● Material excerpted from a collection:

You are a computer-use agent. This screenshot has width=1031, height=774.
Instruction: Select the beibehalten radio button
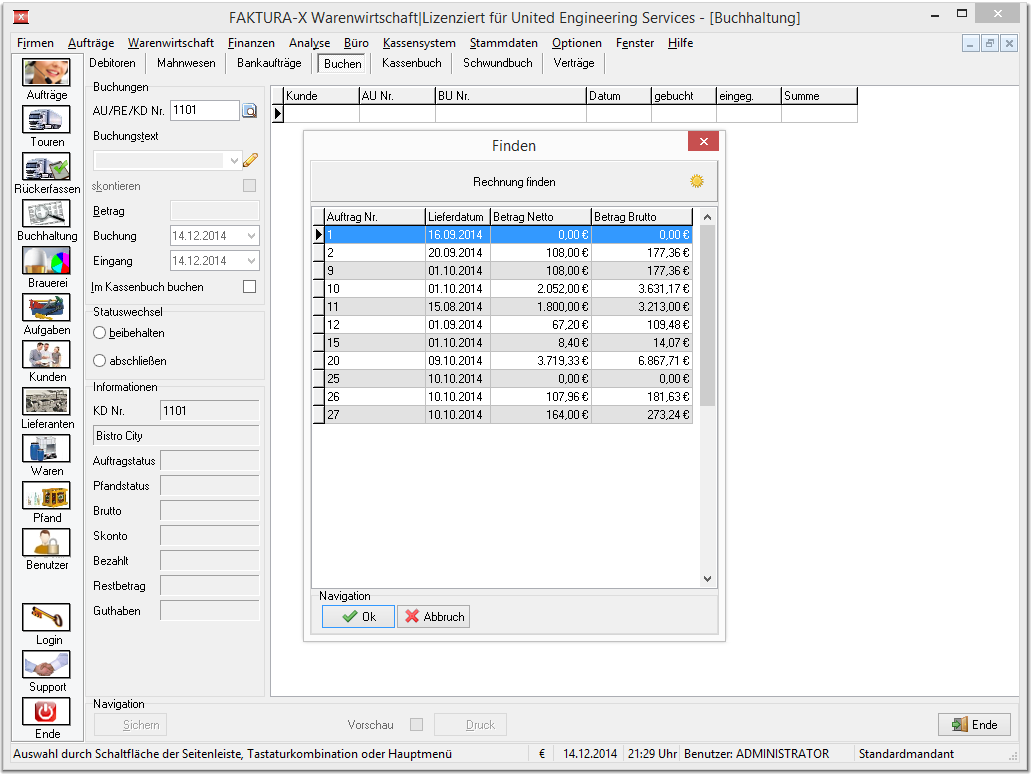(99, 333)
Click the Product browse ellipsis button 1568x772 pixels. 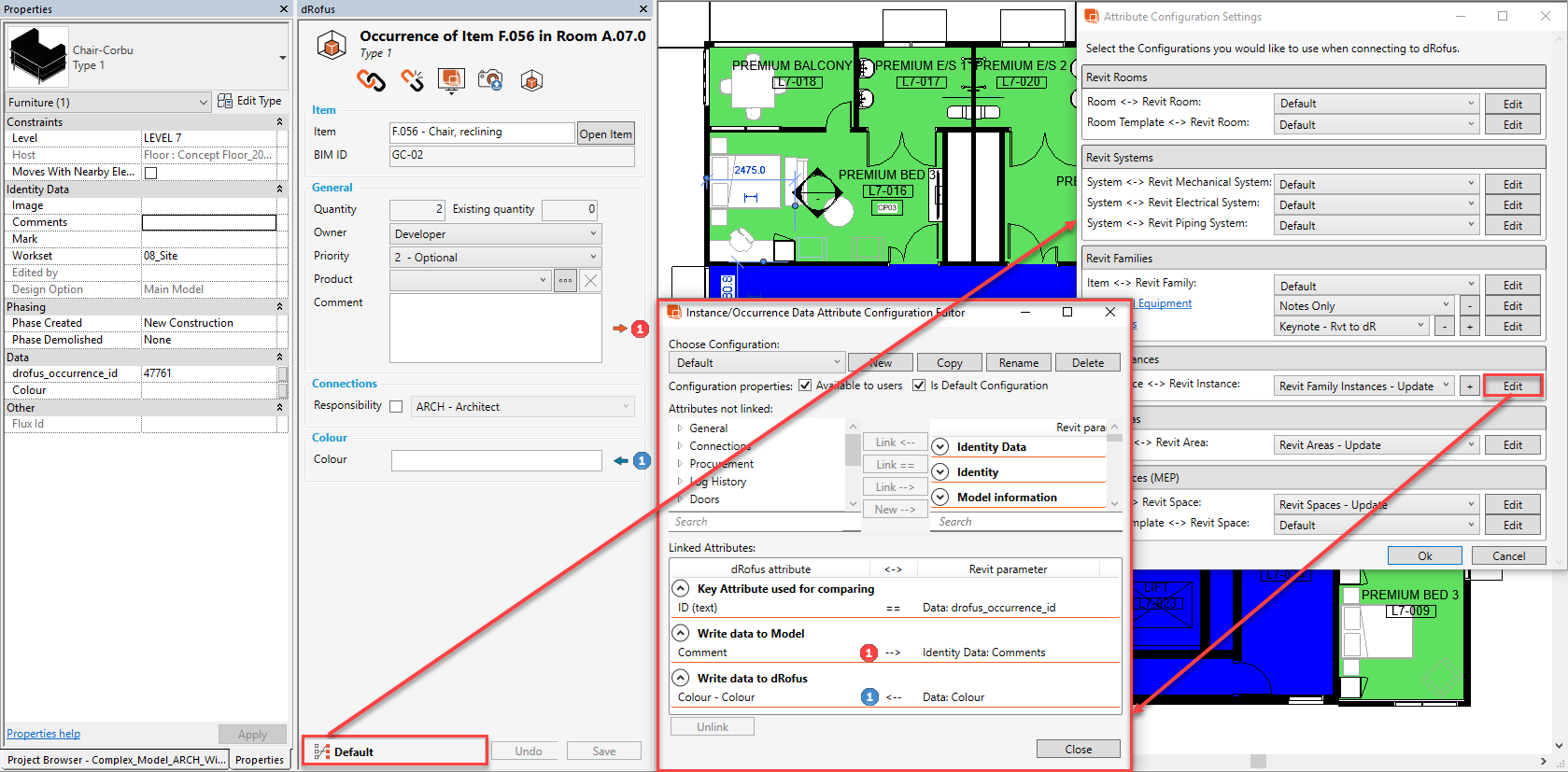click(565, 280)
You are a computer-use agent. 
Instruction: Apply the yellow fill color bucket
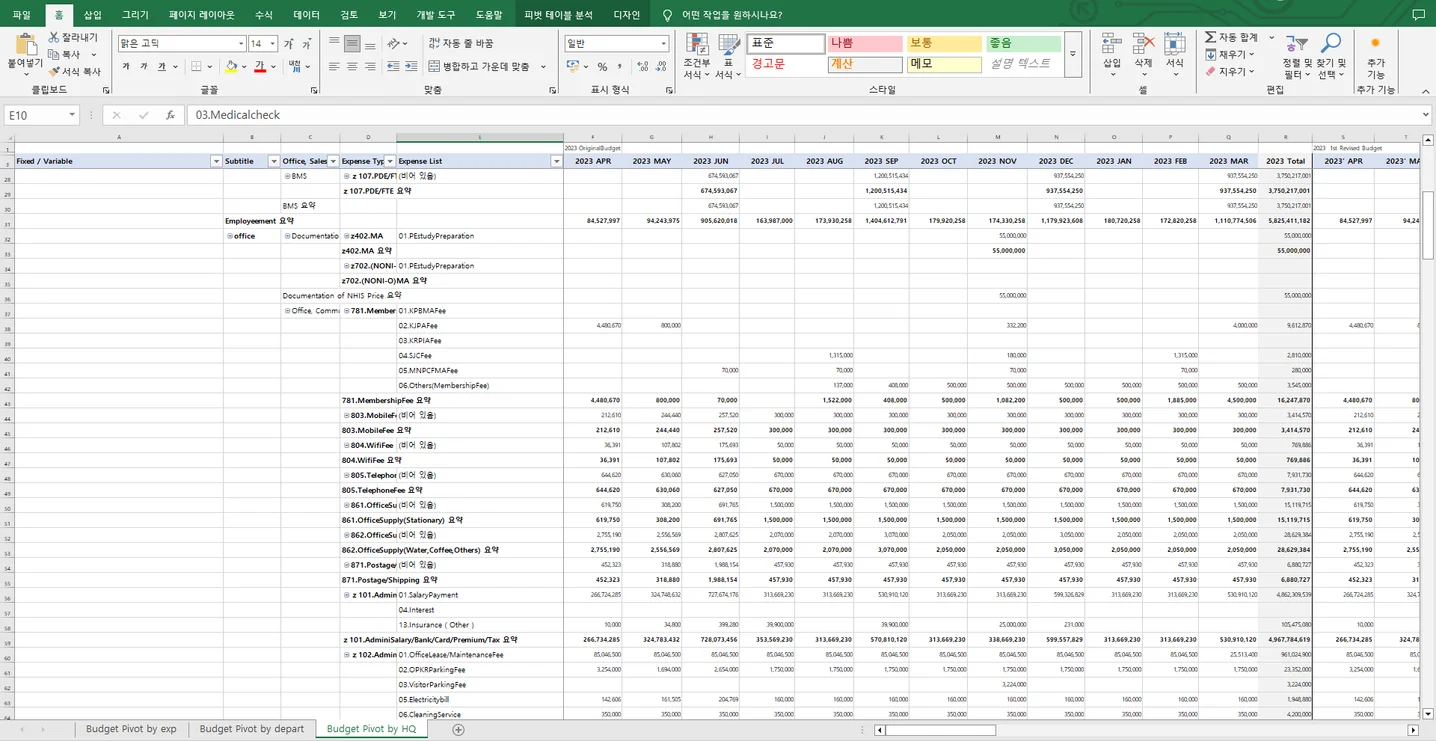click(x=231, y=67)

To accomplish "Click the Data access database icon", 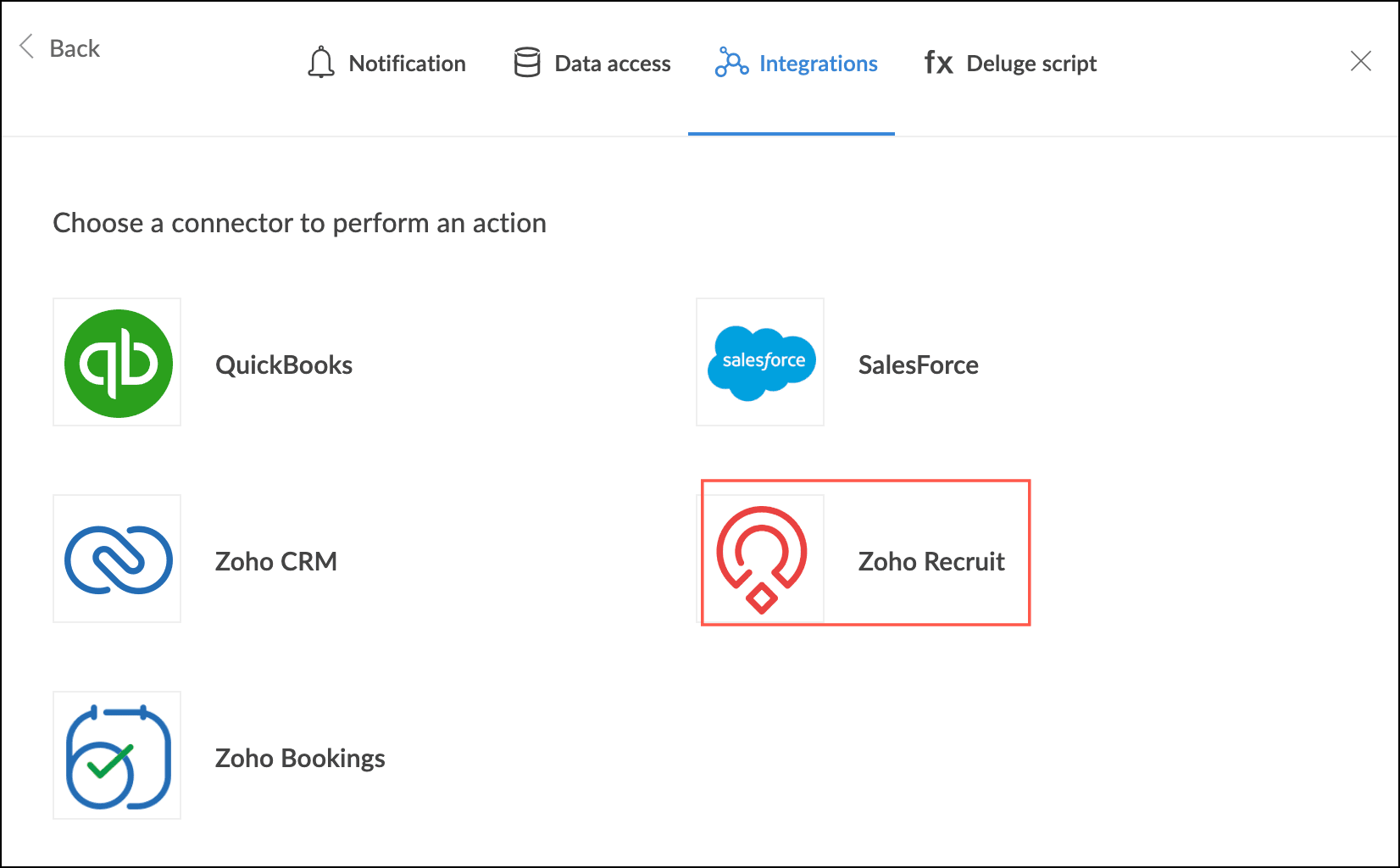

● Stated goal:
Gather every line of the material above that contains the string "computer", matching case exactly, and copy each one.

● Output of the exercise:
You are a computer-use agent. This screenshot has width=1031, height=774.
You are a computer-use agent. 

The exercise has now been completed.